Looking forward to $B^+\to τ^+ ν_τ$ and $B_c^+\to τ^+ ν_τ$
Maria Domenica Galati, Kristof De Bruyn, Mick Mulder, Maarten van Veghel
TL;DR
The paper assesses the feasibility of observing the purely leptonic decays $B^+\to \tau^+\nu_\tau$ and $B_c^+\to \tau^+\nu_\tau$ at LHCb Run 3. Using RapidSim for fast kinematic simulations and exploiting the VELO's close proximity to the beam to identify VELO-hits, the study constructs a strategy around $\tau$ decays to $\pi^+\pi^-\pi^+$ and a corrected mass $m_{\text{corr}}$ together with a boosted decision tree to separate signal from backgrounds.
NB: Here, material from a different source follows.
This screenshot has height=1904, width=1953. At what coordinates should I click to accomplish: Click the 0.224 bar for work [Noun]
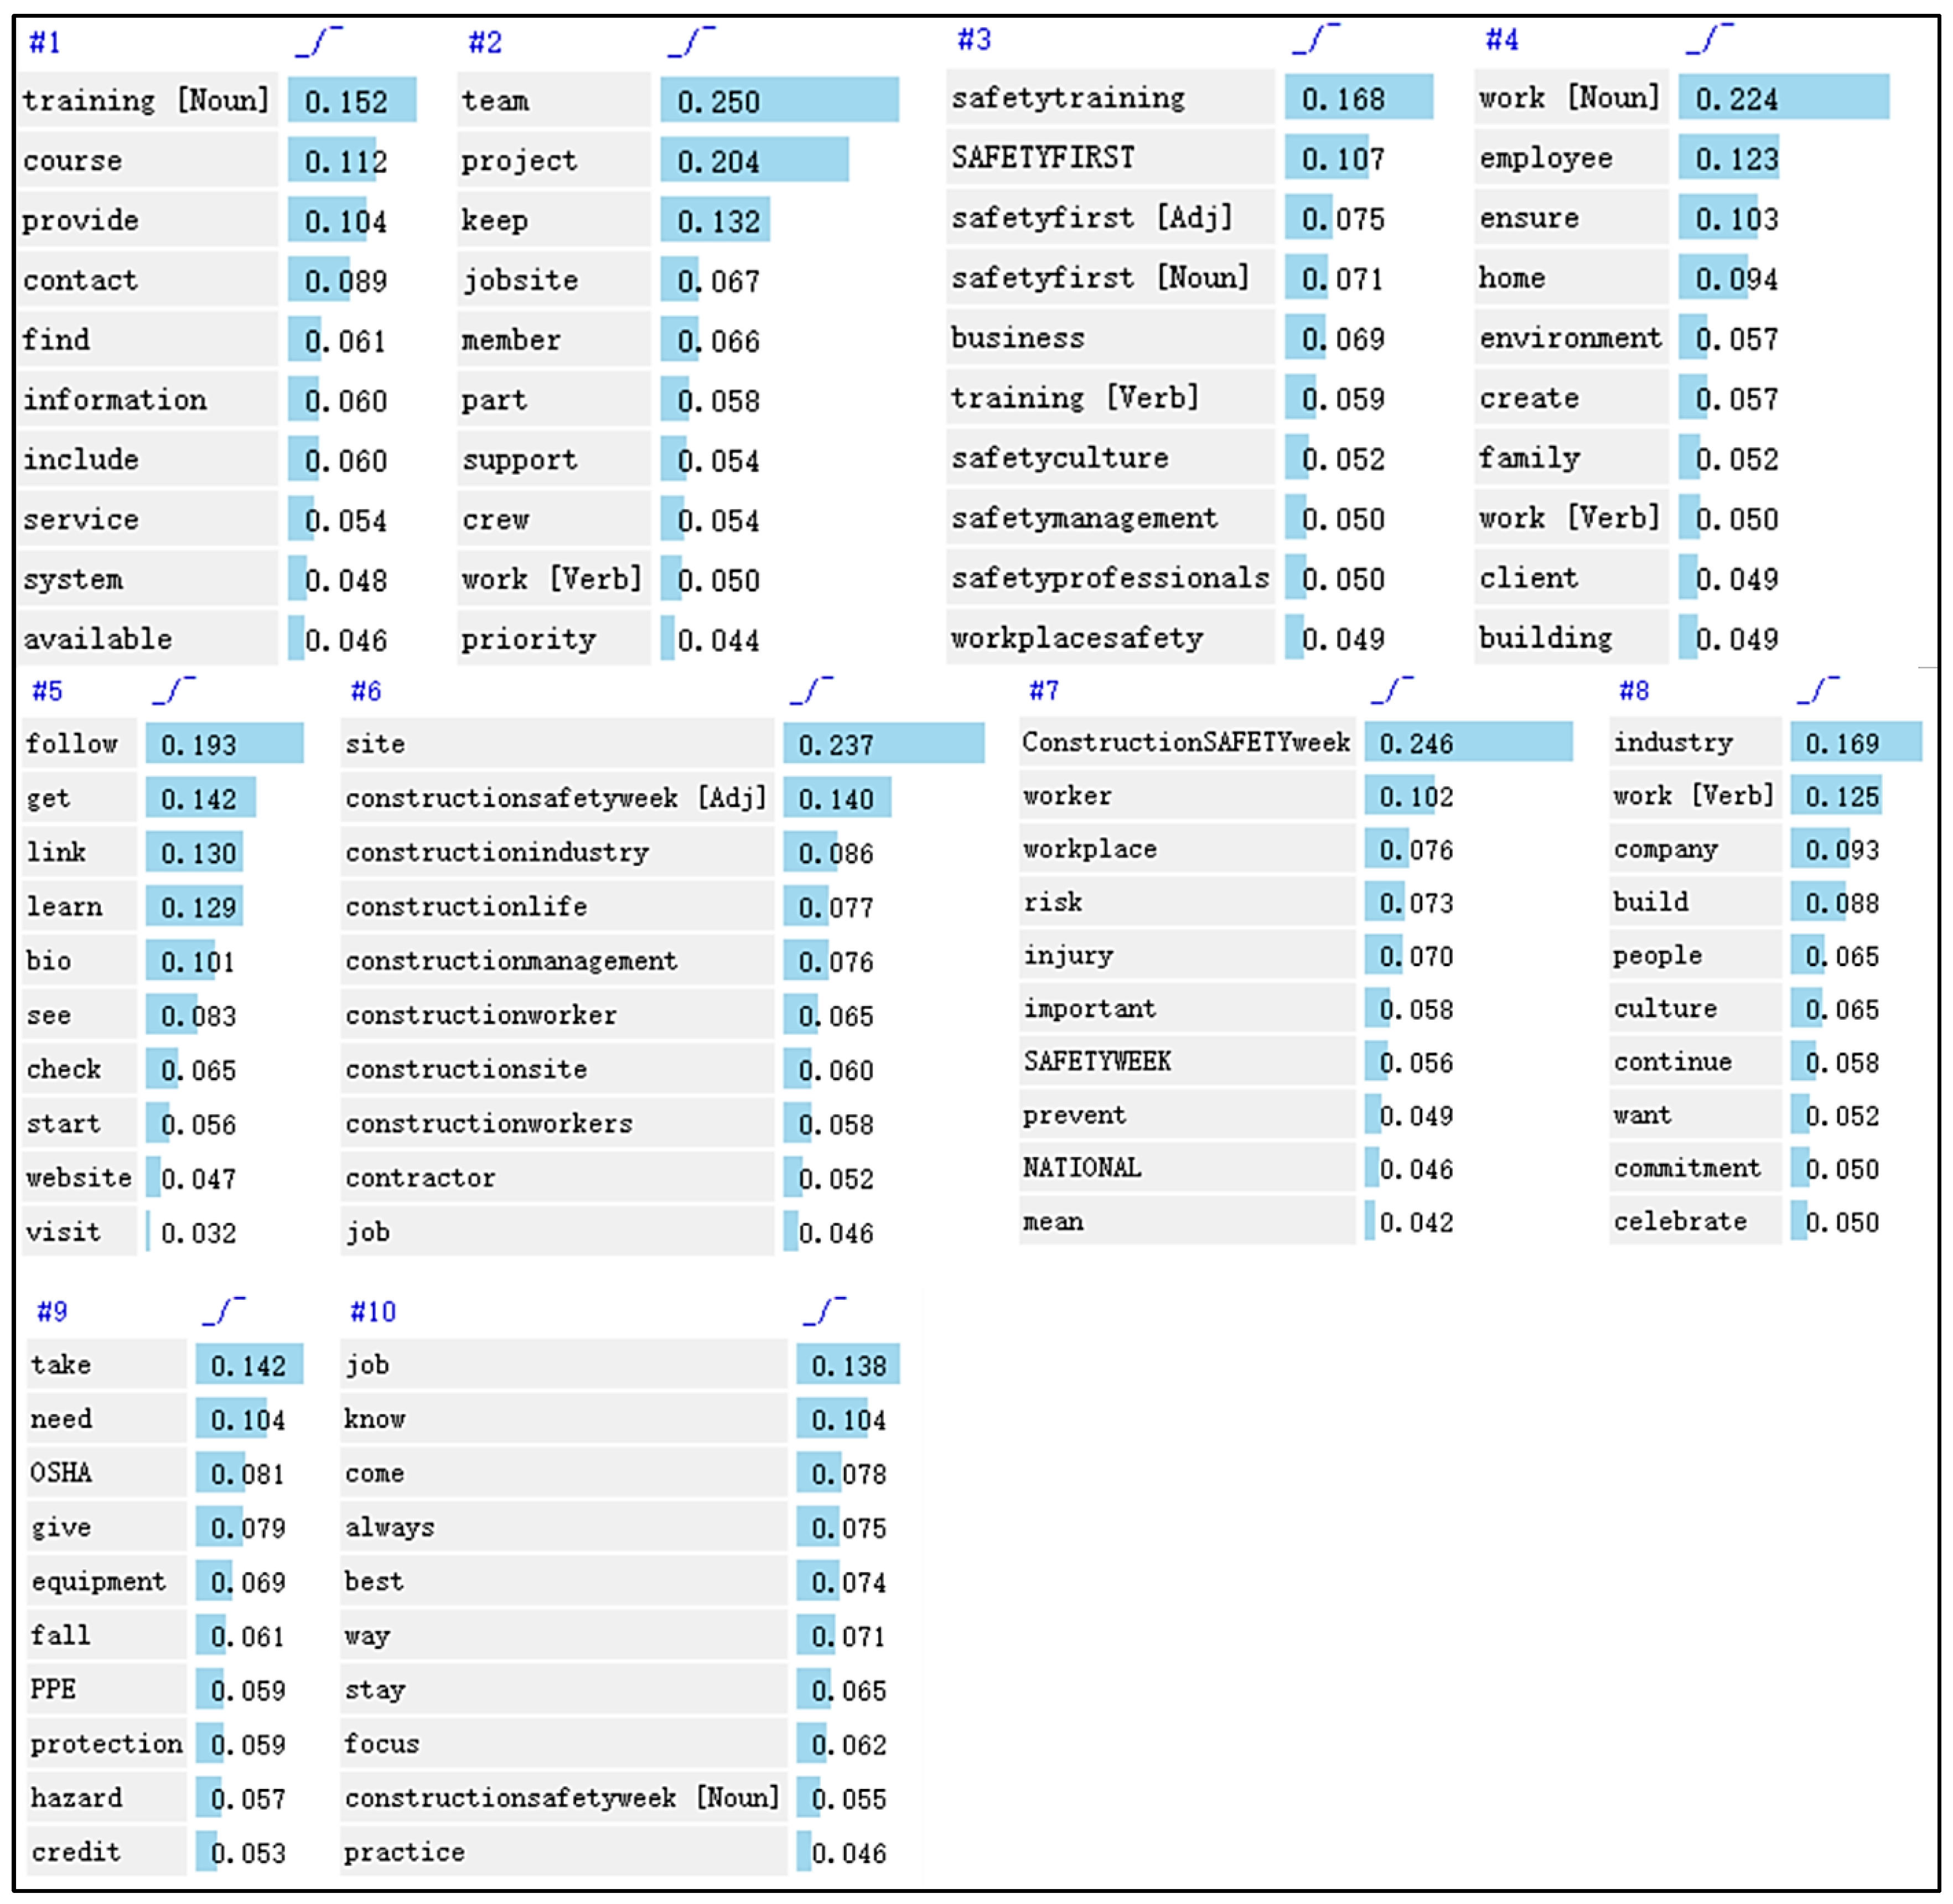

Backgrounds from $D\to\tau\nu$, $B\to D\,3\pi$, and $B\to D\,Y$ are modeled with an iso-efficiency factor $\varepsilon_{\rm iso}$ to reflect undetected activity. A sensitivity study with 2000 pseudo-experiments shows that, under plausible luminosities and systematic scenarios, both decays are within reach, with $B_c^+$ requiring more data and $B^+$ able to achieve sub-5% precision, enabling new tests of the SM and potential BSM effects related to the $R(D^{(*)})$ anomalies.
Abstract
These proceedings present the outcome of a feasibility study using RapidSim simulation software that demonstrates that the LHCb experiment will be capable of observing the decays $B^+\to τ^+ ν_τ$ and $B_c^+\to τ^+ ν_τ$ using the data that is being collecting during Run 3 of the LHC. The proposed analysis exploits the small distance of only 5.1 millimetres between the sensing elements of LHCb's innermost silicon pixel detector, the VELO, and the LHC's proton beams to identify direct pixel hits in the VELO that can be associated with the charged $B^+$, $B_c^+$ or $τ^+$ particles. By using this extra information, the limitations due to the missing momentum and vertex information will be significantly reduced. This provides enough statistical power to pursue the measurements of these two decay channels at the LHC. In particular for the decay $B_c^+\to τ^+ ν_τ$, which has been identified by the high energy physics community as a key objective for experiments at the planned next-generation particle accelerators, this means we do not need to wait for the 2030s or beyond to get first experimental constraints.